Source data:
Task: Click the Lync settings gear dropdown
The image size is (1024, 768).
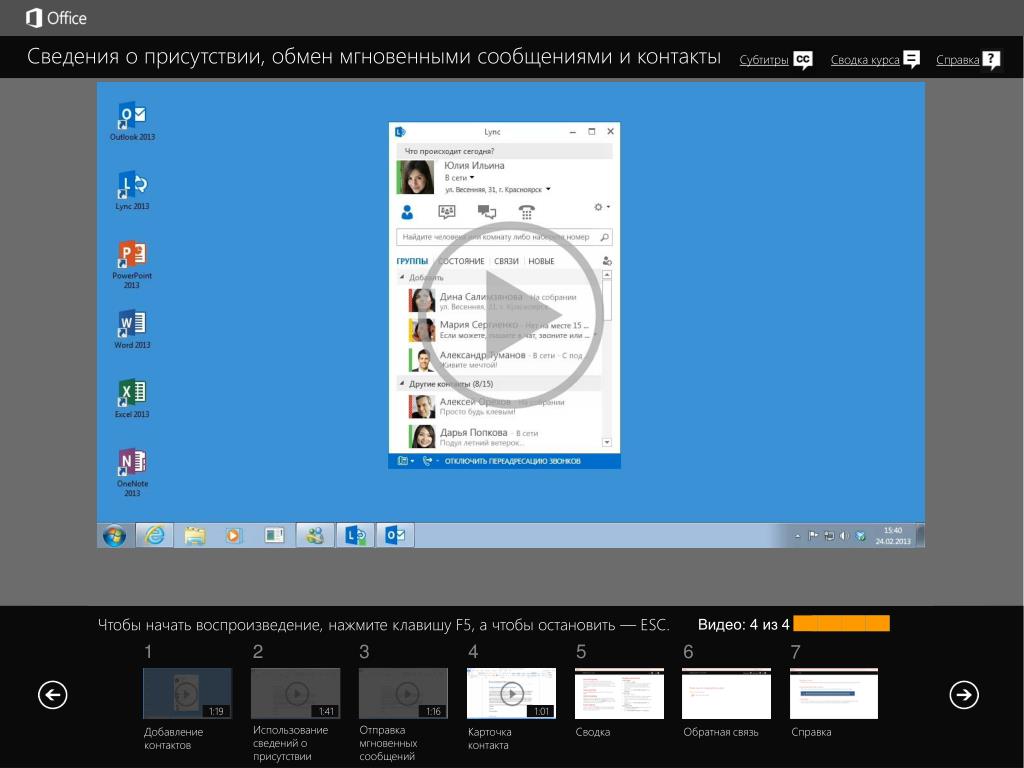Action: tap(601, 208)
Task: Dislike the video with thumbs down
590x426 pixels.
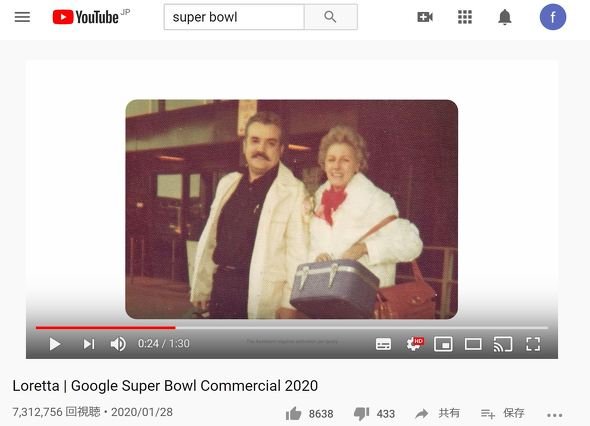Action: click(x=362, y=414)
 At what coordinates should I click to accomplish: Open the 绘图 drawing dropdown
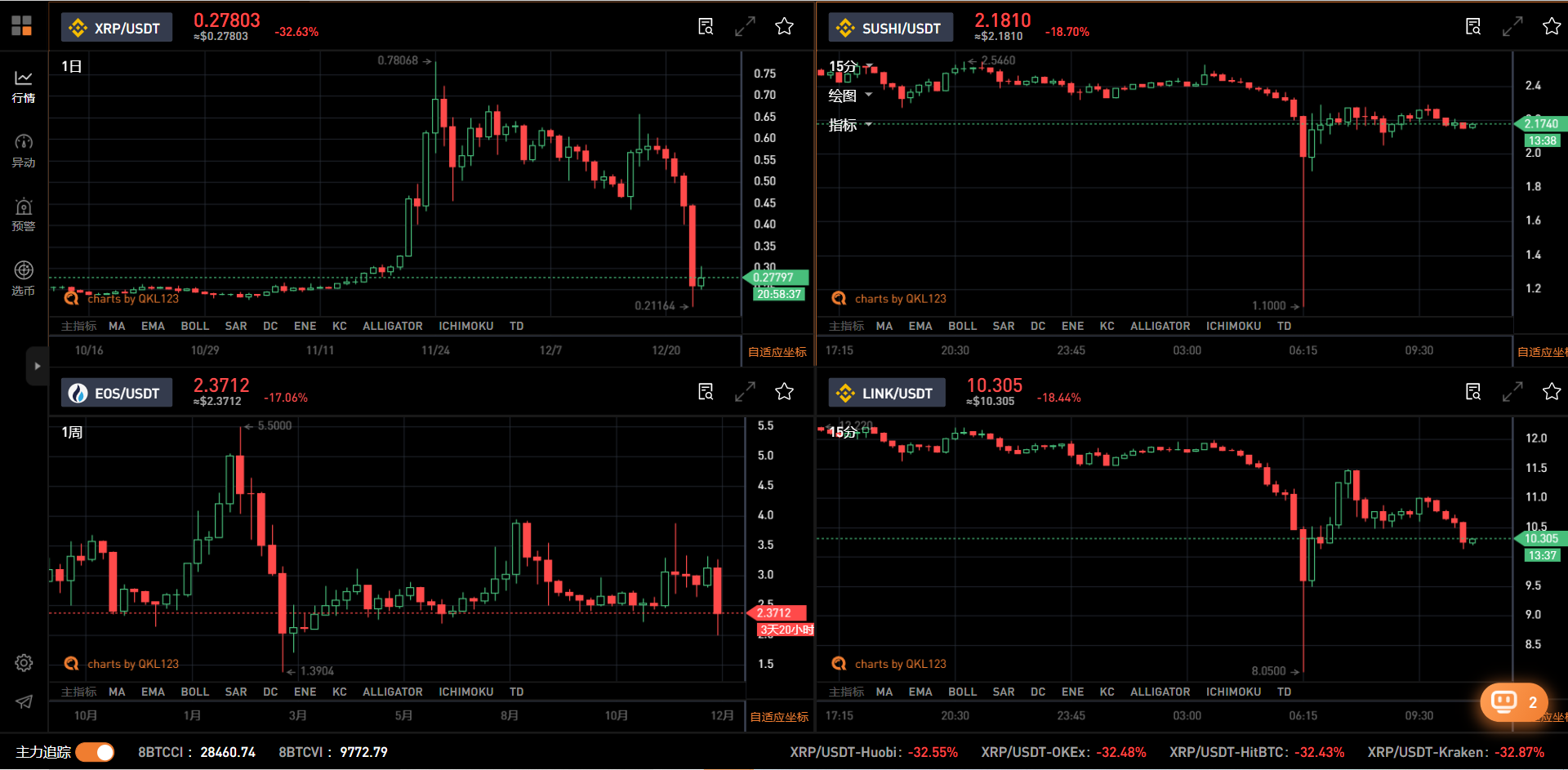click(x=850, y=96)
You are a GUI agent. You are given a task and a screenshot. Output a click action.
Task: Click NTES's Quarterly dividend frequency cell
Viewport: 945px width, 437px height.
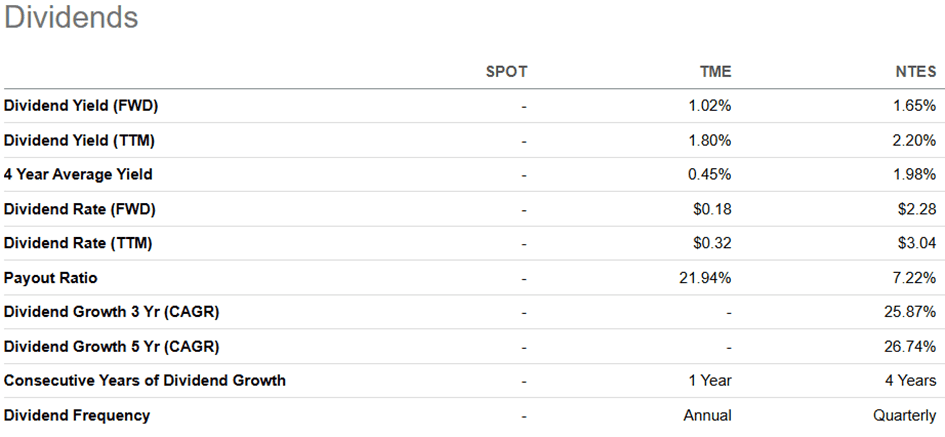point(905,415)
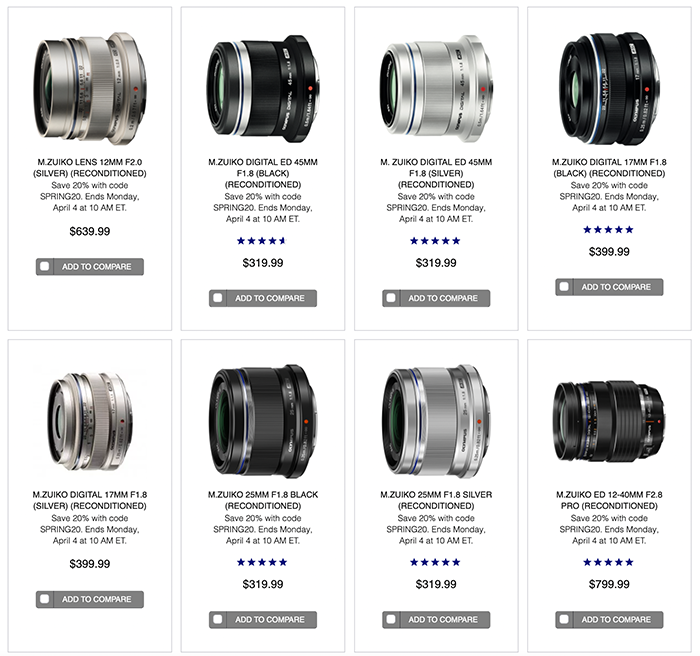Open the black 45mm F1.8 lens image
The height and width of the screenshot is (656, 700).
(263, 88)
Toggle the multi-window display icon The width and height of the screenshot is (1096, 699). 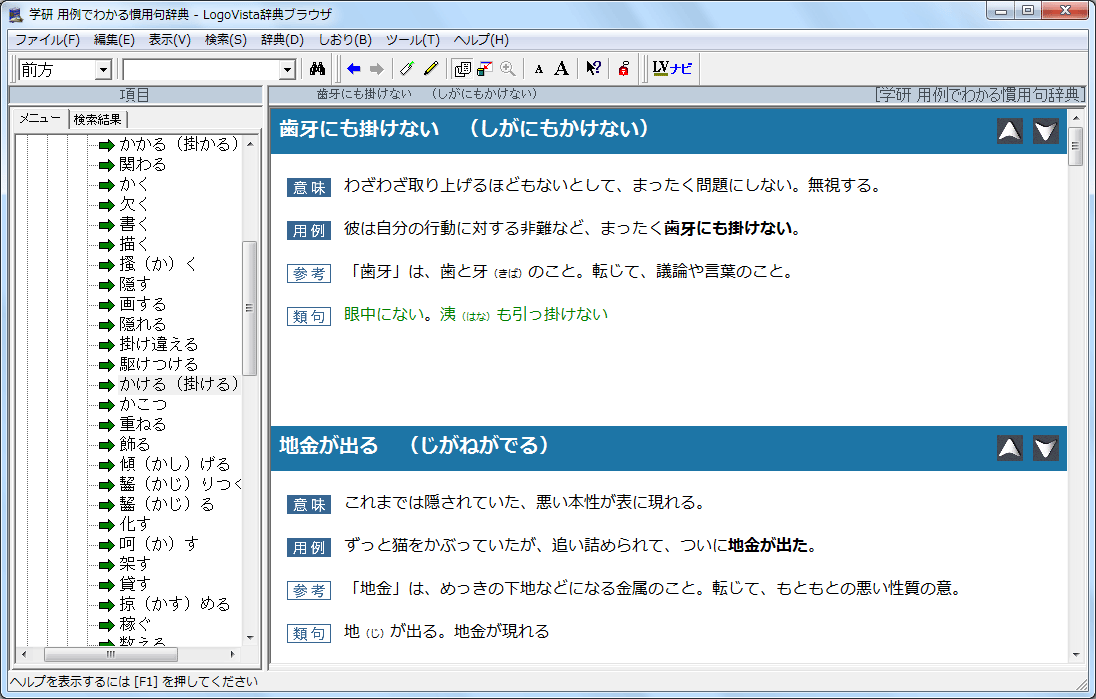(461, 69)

• _REQUIREMENT_: Copy nothing but the lines above that run from the one with "Task: Dislike the video with thumbs down" to the one with "Task: Click NTES's", ends included; pictures stay out.

• _WRITTEN RESPONSE_:
Task: Dislike the video with thumbs down
590x426 pixels.
Action: click(x=362, y=414)
 At what coordinates should I click to accomplish: Open the 绘图 drawing dropdown
click(x=850, y=96)
You are a GUI agent. You are given a task and a screenshot. Output a click action.
Task: Click NTES's Quarterly dividend frequency cell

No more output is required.